Davy peruses the work Sammy and Joe have done and finds that it is impressive. Frank agrees, and Sammy introduces Joe as the chief artist of the piece. Julie, meanwhile, has been working on his own strip, “The Black Hat.” Sammy posits that to make one magazine, he would need three additional twelve-page stories, each featuring a masked hero. To entice the older men to join in and draw too, he suggests they will have more work than they can handle if they do. One by one, the three agree to join the enterprise.
Chapter Eleven
The group of comic artists work steadily for two days, drinking coffee and not sleeping. Of all of them, Sammy is the least talented. He quickly decides Joe should draw the Escapist on his own, but he offers Joe other comic books to use as guides, saying that the stories are compelling. Storytelling is Sammy’s area of real talent, and he helps the others ascertain the motivations of the characters they are creating. He names Davy’s “the Swift,” a man whose synthetic blood allows him to fly but is also what keeps him alive. The others are impressed and ask for his help.

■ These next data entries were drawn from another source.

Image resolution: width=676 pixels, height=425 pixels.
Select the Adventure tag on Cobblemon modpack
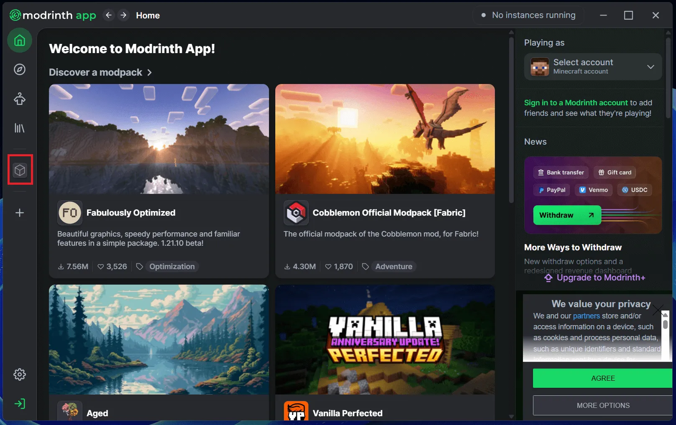tap(394, 267)
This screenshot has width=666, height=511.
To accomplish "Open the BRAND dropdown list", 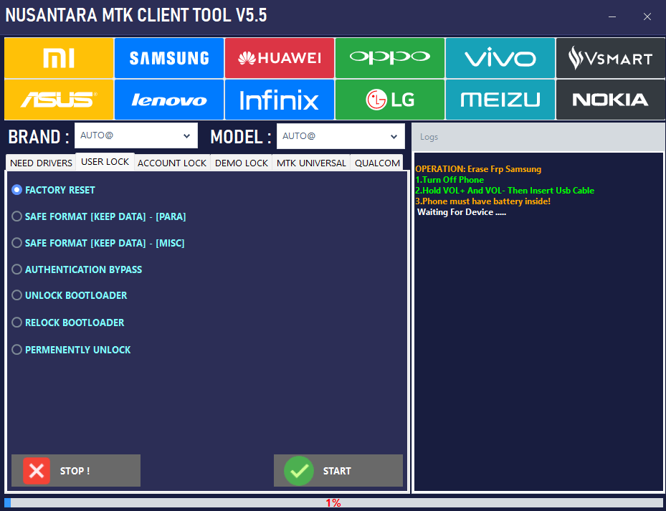I will coord(136,135).
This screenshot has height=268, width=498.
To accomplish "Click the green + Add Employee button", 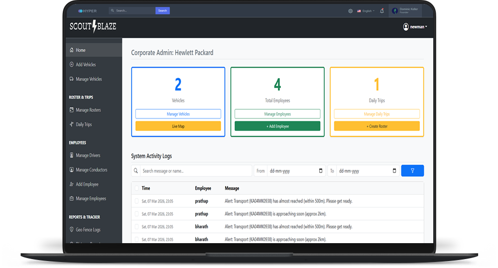I will click(277, 126).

Eventually, the book is finished, and Joe is overwhelmed by the result. Jerry’s hero is called the Snowman; Frank’s is called Radio Wave. There is also Julie’s Black Hat. The cover is a painting by Joe that features the Escapist throwing a punch at Hitler.

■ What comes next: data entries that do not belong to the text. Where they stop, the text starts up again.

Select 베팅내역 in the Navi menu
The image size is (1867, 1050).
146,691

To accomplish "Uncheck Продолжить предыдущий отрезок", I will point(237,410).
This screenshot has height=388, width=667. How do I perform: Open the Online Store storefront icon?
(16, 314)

Exhausted, Sammy and Joe fall asleep, and when Marty Gold comes upstairs, he finds them there “half in and half out of each other’s arms.” Marty normally dislikes people sleeping in the flat, but he simply covers them with a blanket.
Chapter Twelve
On Monday, Sammy and Joe return to Anapol's office with their completed book. Sammy declares that he wants the book to be the first in a series called “Masked Man Comics.”
Anapol declares that he isn’t sure about the front cover and doesn't understand the Escapist. However, he congratulates the boys on having worked so hard and invites in George Deasey, who is to be the editor. George and Jack both arrive, and Anapol introduces Sammy and Joe to George.
George is at once impressed by Joe’s work and hires him on the spot. Although he feels the work is “trash,” he also declares that “trash sells.” He offers to pay $150 for the rights to the Escapist and $85 for the rights to all the others, and he offers to take on Sammy and Joe. Sammy will earn $75 per week, Joe $6 per page, and their associate artists $5 per page. However, the editors would like a new cover, because the USA is not at war with Germany.
Joe and Sammy reluctantly decline to take the offer unless they use the original cover. Anapol counters by raising the page rates, but Sammy declares that “every publisher in town wants in on this thing” and suggests that they will take the book elsewhere. In the elevator, Joe asks whether Sammy’s statements were simply a ruse. Sammy himself does not know.